С самого приезда в Казань он часто посещал городские базары, где покупал антиквариат, меха и всевозможные предметы коллекционирования царских времен. Он составил прекрасную коллекцию, в которую вошли более двух тысяч редких монет, и особенно гордился ею. Часть купленного он весной отвез на хранение в Берлин, а другие предметы регулярно высылал из страны с корреспонденцией АРА. Все это делалось нелегально, в явное нарушение условий Рижского договора о вывозе российских ценностей. Чайлдс не попадался на контрабанде до 1 декабря, когда советские власти, решив проверить давно ходившие слухи о нелегальных грузах АРА, потребовали открыть мешок с корреспонденцией на московской таможне, прежде чем курьер отправился в Ригу. Сотрудникам АРА разрешили присутствовать при досмотре. Как и предполагали советские власти, внутри оказалась контрабанда: золотые и серебряные предметы, бриллианты, меха, ковры, картины, гобелены. Также были обнаружены десятки инкрустированных драгоценными камнями золотых табакерок XVIII века, принадлежавших теще Чайлдса.

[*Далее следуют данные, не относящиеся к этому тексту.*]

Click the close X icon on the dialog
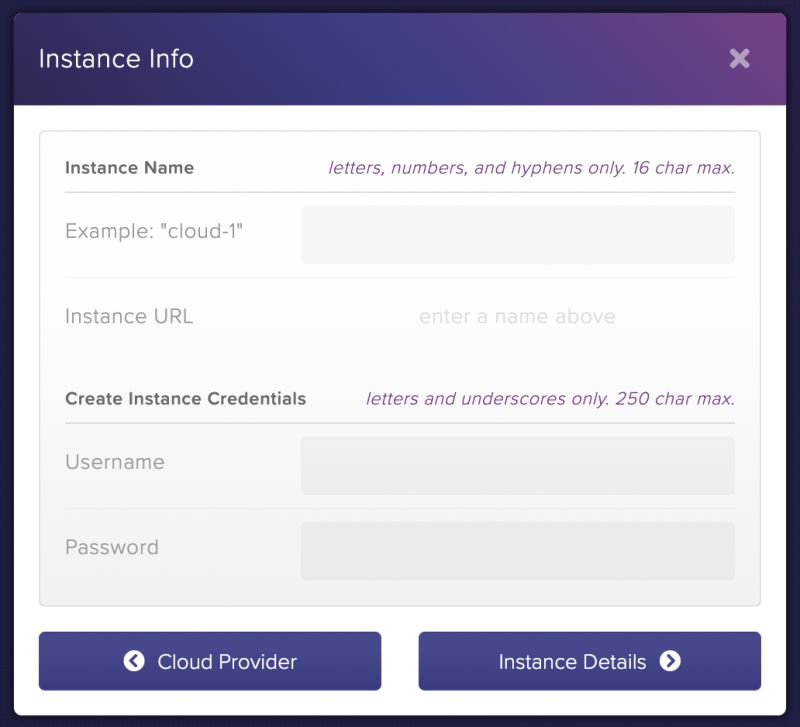 [739, 59]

Чайлдс в это время был в Москве. На следующее утро Хэскелл вызвал его и потребовал объяснений. Испугавшись, Чайлдс солгал начальнику и сказал, что понятия не имел, что лежит в посылке, которую мать Георгины попросила переслать одному господину из Лондона. Впоследствии в своих мемуарах Чайлдс признал, что понимал, что делает, и посетовал, что не принял во внимание приснившийся ему за несколько дней до разоблачения сон, в котором власти нашли и реквизировали коллекцию Матильды. Все до последнего предмета было конфисковано и никогда не возвращено владельцам. В свете скандала Чайлдс вынужден был подать в отставку. Он был не единственным. Обвинения также коснулись Варена, Ван Арсдейла Тернера и Эрла Доджа, которые работали в московском Синем доме. Всем им пришлось уволиться.

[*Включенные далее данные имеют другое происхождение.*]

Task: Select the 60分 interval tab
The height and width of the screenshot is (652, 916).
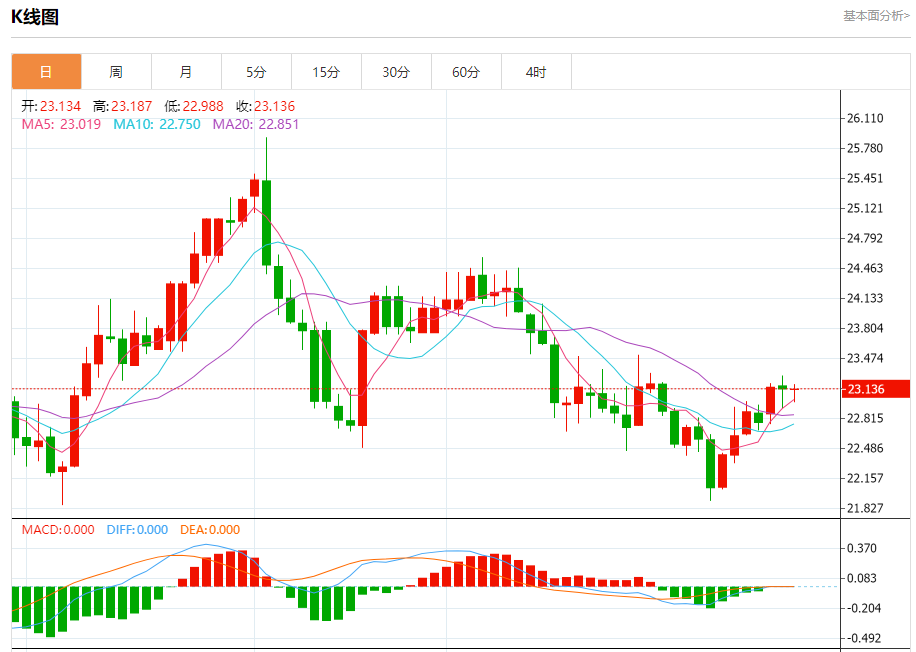Action: [466, 72]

Инцидент выставил АРА в ужасном свете и предоставил советским властям доказательства нечистоплотности американцев, которые они давно искали. В “Известиях” опубликовали статью “Как они помогают”, в которой АРА фактически назвали прикрытием для вывоза из Советской России культурных ценностей на сумму в несколько триллионов рублей. “Так ведут себя представители «цивилизованной» Америки и «варварской» России. Так «богатая» Америка использует «бедную» Россию”
[374].
Хэскелл и Куинн занялись устранением последствий инцидента. Всего было уволено и выслано четыре человека, и АРА пыталась убедить советское правительство, что контрабандой занимались лишь несколько неблагонадежных сотрудников организации. Их усилия не прошли даром: через несколько дней Ландер опубликовал в “Известиях” короткую заметку, в которой поблагодарил Хэскелла и Куинна за помощь с разоблачением контрабандистов и отметил, что преступления этих людей не должны никоим образом запятнать образ АРА, деятельность которой в России по-прежнему заслуживает похвалы
[375].
Илл. 50. Лучшие дни. Еще не посрамленный Чайлдс (в центре) инспектирует Студенческую столовую № 2
Пристыженный и оскандаленный, Чайлдс вернулся в Казань и попытался найти предлог для отъезда из России. Он уговорил окружного врача Джона Кокса написать письмо “для предъявления по требованию” и засвидетельствовать, что после тщательного осмотра он пришел к выводу, что Чайлдс страдает от утомления и нервного истощения, вызванного напряженной работой, и рекомендует Чайлдсу покинуть Россию для длительного отдыха.